The health system implemented an opioid prescription policy in May that includes several tools to help manage medications for patients who have chronic pain unrelated to cancer.

Those strategies include prescribing limited amounts of opioids to patients with acute pain, rather than providing 60- or 90-day supplies; checking Illinois' prescription drug monitoring program database to see if patients have already received recent narcotic prescriptions; and referring patients to a pain management program if they seek opioid medications more than two times in a month.

The program has helped reduce opioid dispensing for Rockford Health System, said Barbara Giardino, the health system's risk manager. The system issued 2,237 narcotic prescriptions from June 1 to Aug. 31 of this year, down 12.3% from the same period in 2014. There were 50,914 opioid pills prescribed during the recent three-month period, down 13.9% from last year.
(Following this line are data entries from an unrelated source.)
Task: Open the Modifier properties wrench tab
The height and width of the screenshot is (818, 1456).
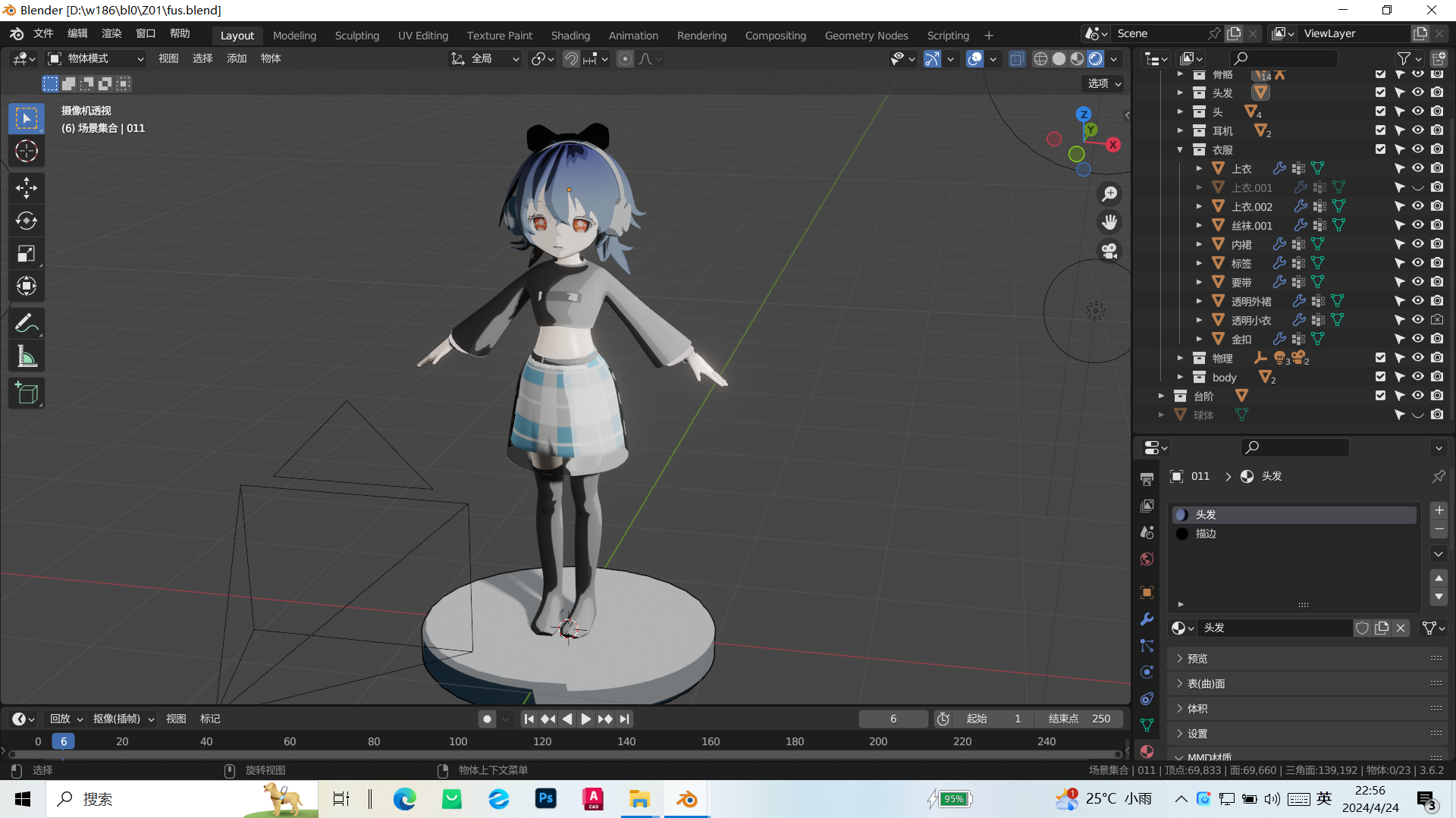Action: click(x=1147, y=619)
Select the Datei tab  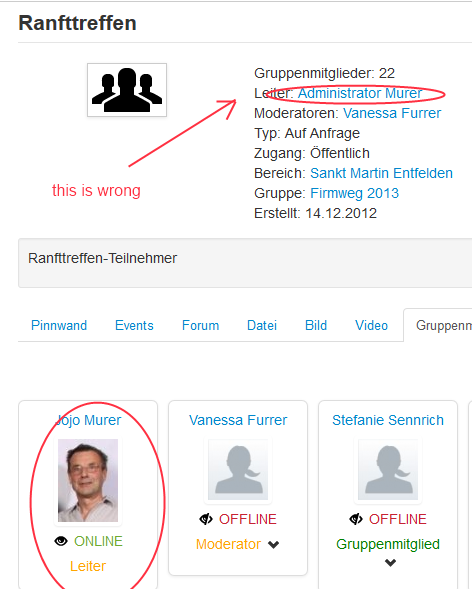[262, 325]
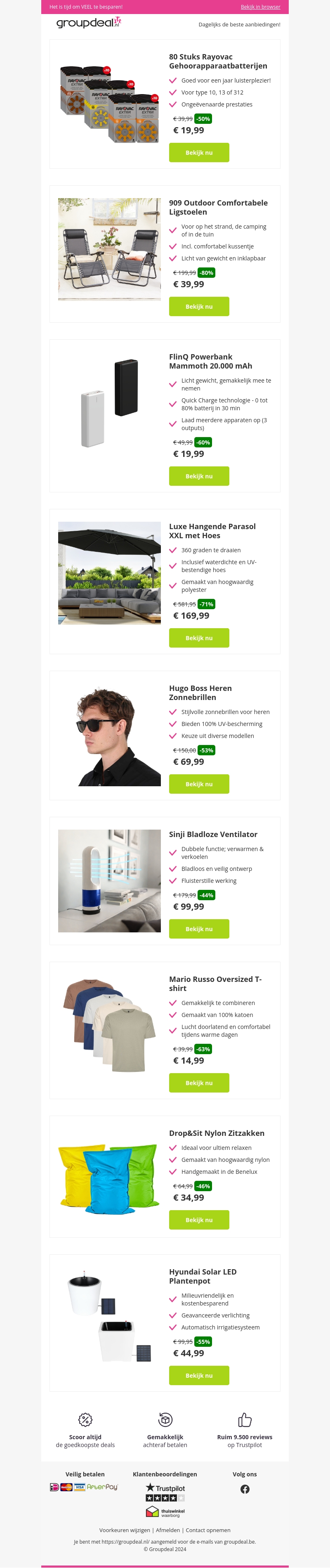Click the Trustpilot star rating logo

[165, 1492]
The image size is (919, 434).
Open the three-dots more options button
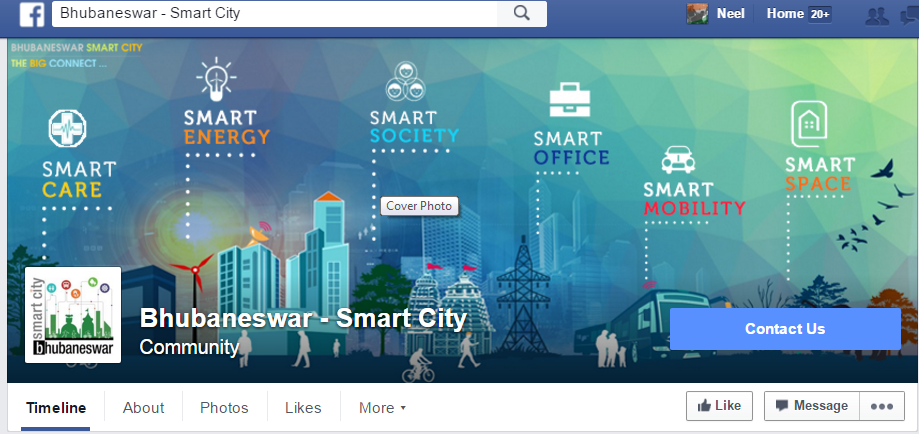click(x=881, y=406)
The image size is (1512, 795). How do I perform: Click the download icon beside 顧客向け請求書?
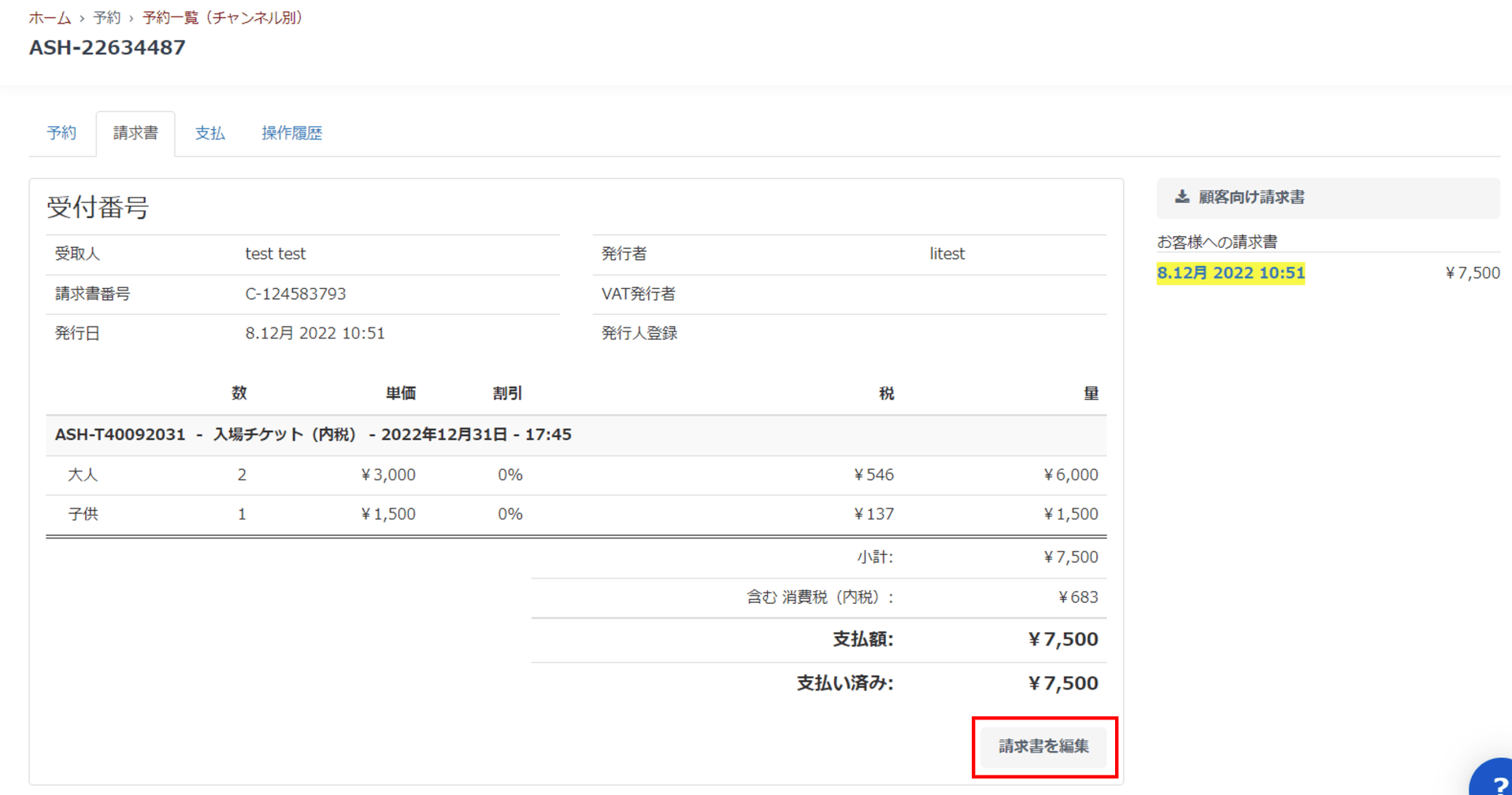point(1181,197)
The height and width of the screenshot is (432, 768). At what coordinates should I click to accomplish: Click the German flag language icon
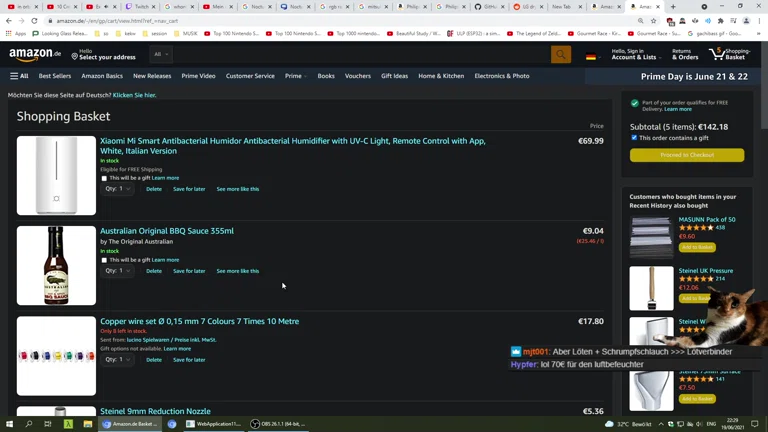pyautogui.click(x=591, y=56)
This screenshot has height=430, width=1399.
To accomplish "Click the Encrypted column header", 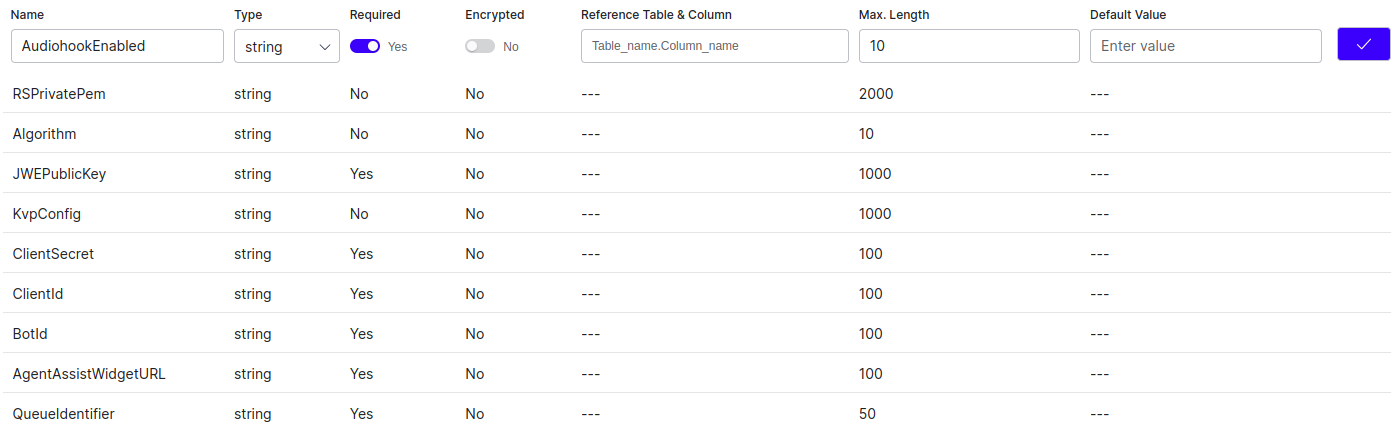I will point(494,15).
“It's been a journey. We're not at the end of it yet, but we're finding some progress,” Ms. Giardino said during the American Society for Healthcare Risk Management's annual conference in Indianapolis.

The opioid policy does not stop doctors from prescribing opioids to chronic pain patients since some doctors were concerned about patients giving them negative reviews or retaliating against them if they failed to effectively treat their pain, Ms. Giardino said. But the system believes the program educates doctors on how to prescribe such medications responsibly, she said.

“What we wanted to do was use this to help support the physicians in their decisions to treat patients,” Ms. Giardino said.

It was important for Rockford Health System to base its opioid prescription policy on evidence-based treatment guidelines from groups such as the American Pain Society, the American College of Emergency Physicians, the American Academy of Family Physicians and the National Pharmaceutical Council, said Dr. Jude Perez, an emergency room physician and chairman of credentials for Rockford Memorial Hospital in Rockford, Illinois.

Doing so gave Rockford Health System's opioid policy credibility with its physicians, which has helped with compliance, Dr. Perez said.

“If you want to get a physician's attention, say 'evidence-based practices,' ” Dr. Perez said.